Larisa Valentinovna Krivtsova (Лари́са Валентиновна Кривцо́ва; born January 1, 1949, Lithuanian Soviet Socialist Republic) is a Soviet and Russian journalist, producer, director, media manager, and former TV presenter (1991–2004).

== Biography ==
In 1974 she graduated from the Yaroslavl State Pedagogical Institute in the specialty Russian language and literature. In the same year he was admitted to the Yaroslavl Theater School at the acting department.

In journalism since 1980 (director of Yaroslavl Television Studio).

In 1986, he graduated from the journalism faculty of Moscow Higher Party School. In 1987 - the correspondent of the Moscow edition of Soviet Central Television.

From December 1997, before 2003, she was a permanent host of the program Good Morning on Thursday on the Channel One Russia.

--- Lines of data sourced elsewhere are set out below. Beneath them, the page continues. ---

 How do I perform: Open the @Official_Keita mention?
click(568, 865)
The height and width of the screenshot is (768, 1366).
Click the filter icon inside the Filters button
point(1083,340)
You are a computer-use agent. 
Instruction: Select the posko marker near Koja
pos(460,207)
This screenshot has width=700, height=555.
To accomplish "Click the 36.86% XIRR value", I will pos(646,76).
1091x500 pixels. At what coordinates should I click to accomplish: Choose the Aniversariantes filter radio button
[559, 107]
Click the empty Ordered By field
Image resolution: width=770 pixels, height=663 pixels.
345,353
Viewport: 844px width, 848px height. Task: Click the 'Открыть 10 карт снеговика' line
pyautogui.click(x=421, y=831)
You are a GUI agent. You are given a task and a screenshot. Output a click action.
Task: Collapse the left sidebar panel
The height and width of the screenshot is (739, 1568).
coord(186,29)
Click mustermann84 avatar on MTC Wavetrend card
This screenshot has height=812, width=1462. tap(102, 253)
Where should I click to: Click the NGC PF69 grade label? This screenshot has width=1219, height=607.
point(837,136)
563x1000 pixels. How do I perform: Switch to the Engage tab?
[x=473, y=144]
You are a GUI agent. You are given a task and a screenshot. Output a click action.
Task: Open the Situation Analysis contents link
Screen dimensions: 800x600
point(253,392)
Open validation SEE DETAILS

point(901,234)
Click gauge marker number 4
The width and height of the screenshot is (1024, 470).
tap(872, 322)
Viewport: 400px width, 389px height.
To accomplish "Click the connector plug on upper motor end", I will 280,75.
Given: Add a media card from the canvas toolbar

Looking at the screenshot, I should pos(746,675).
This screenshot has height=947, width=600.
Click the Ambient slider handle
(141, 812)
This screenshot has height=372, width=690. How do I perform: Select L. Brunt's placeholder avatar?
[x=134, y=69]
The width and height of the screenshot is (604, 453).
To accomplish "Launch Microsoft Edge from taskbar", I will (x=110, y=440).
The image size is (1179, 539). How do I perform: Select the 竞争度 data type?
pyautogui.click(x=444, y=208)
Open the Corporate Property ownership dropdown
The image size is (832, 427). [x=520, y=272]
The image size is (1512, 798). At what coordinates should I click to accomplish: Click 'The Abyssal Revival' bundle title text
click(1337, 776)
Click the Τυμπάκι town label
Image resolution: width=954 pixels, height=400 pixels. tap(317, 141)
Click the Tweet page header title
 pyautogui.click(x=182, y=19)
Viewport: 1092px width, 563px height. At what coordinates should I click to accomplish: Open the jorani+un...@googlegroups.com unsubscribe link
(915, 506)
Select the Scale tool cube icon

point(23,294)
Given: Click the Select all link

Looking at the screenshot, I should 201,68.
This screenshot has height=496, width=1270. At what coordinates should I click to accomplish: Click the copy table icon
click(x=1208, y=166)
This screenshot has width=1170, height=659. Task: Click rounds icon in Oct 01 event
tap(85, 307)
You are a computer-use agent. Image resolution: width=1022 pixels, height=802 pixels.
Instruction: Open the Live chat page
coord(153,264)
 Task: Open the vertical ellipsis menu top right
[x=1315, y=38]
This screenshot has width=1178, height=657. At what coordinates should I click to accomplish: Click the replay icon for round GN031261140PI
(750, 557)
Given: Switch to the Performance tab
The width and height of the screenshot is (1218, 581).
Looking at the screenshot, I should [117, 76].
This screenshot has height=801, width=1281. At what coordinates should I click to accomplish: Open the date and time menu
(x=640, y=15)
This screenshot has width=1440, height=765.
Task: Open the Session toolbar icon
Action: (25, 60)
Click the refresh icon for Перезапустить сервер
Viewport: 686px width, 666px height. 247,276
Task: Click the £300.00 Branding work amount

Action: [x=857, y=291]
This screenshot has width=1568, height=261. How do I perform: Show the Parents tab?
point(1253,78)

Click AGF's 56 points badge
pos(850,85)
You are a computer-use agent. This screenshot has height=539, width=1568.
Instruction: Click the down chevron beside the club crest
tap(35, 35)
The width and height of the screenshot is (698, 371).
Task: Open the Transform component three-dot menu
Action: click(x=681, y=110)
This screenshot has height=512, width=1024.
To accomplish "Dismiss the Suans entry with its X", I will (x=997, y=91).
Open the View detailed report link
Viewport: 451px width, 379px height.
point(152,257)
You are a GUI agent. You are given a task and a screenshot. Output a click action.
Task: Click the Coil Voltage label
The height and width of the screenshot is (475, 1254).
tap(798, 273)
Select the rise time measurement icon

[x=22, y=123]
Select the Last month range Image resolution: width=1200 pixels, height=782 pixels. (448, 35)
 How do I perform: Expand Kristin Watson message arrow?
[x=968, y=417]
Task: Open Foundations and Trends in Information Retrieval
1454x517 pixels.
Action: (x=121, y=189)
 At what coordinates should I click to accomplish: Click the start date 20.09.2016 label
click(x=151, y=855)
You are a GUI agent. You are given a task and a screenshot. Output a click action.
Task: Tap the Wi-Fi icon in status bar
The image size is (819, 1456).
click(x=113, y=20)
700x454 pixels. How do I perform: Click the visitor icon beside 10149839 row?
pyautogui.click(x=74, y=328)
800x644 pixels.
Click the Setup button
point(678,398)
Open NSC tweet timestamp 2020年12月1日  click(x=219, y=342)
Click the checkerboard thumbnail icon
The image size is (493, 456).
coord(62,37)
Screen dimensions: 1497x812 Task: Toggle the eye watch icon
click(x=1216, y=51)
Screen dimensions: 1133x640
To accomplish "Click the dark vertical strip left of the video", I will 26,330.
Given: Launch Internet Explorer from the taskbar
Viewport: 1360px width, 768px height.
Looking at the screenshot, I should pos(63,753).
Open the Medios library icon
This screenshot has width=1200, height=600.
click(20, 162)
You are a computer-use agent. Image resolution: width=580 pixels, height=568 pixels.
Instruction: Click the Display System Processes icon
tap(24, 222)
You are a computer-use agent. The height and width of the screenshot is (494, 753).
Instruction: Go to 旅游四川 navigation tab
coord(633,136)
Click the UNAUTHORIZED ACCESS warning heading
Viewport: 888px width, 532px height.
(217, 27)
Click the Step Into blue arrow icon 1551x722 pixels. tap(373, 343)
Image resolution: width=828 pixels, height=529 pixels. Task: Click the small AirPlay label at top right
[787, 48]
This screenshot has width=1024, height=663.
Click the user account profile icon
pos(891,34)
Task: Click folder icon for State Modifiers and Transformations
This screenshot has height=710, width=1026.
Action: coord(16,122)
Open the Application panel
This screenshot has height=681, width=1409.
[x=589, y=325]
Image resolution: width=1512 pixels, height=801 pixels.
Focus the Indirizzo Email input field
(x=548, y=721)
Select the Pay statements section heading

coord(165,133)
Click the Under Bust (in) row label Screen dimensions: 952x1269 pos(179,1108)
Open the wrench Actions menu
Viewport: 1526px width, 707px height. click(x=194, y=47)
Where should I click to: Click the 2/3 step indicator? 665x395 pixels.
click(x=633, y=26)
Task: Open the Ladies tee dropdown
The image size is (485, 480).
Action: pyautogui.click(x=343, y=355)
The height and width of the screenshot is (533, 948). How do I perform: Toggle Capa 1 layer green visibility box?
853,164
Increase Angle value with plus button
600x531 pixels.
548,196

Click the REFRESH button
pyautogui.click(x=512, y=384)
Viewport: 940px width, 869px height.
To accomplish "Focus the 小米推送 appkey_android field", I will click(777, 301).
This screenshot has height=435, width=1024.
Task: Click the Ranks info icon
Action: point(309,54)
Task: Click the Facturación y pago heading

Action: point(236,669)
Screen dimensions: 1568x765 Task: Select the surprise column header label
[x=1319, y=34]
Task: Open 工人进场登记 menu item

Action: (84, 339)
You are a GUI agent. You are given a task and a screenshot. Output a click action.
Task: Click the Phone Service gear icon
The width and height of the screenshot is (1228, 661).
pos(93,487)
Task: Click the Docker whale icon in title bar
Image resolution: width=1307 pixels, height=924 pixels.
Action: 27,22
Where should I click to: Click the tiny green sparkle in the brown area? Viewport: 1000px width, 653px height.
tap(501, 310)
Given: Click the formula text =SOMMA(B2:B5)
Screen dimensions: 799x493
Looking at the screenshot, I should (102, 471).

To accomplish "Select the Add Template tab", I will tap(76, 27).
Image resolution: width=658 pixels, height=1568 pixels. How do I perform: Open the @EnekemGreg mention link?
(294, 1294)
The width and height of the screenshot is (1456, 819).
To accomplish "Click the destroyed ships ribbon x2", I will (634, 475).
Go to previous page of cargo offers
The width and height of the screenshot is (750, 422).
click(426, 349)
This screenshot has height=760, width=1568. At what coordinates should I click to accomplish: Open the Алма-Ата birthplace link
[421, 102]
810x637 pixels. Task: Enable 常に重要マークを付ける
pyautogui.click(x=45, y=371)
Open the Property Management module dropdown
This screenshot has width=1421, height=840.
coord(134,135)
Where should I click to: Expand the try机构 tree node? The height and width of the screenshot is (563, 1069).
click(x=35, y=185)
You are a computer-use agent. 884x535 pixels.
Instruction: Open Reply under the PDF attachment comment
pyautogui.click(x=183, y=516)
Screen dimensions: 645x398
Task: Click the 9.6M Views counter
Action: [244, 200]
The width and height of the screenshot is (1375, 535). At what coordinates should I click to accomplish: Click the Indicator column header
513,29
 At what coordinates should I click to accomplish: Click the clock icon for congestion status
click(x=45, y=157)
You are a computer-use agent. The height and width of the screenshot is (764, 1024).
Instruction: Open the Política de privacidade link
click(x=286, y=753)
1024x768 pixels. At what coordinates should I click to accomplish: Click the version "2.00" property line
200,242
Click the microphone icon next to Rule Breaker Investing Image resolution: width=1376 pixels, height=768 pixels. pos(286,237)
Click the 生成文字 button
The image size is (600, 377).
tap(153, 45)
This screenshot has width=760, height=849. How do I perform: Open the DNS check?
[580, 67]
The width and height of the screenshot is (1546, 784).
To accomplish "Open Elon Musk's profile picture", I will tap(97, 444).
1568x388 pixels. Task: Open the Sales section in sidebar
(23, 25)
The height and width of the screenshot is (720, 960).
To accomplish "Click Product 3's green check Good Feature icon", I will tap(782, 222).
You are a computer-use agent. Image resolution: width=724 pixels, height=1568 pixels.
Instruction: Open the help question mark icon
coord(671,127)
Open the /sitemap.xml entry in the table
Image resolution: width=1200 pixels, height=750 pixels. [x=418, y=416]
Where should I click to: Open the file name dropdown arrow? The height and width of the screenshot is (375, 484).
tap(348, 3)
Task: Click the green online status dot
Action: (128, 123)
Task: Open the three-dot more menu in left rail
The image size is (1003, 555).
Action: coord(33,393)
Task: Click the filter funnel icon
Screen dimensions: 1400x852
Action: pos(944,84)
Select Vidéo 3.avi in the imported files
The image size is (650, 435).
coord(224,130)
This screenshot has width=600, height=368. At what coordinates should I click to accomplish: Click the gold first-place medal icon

Since 2008, Director of the morning program Channel One. Creator and a source of inspiration software Let Them Talk, Malakhov+, Fashion Sentence, City of Women, Big Lunch.

The author of a cycle of journalistic works Of contemporary life Mowgli, devoted to the problems of children's homes.

=== Personal life ===
Krivtsova is married. Her son, Yevgeny, is a journalist and broadcaster.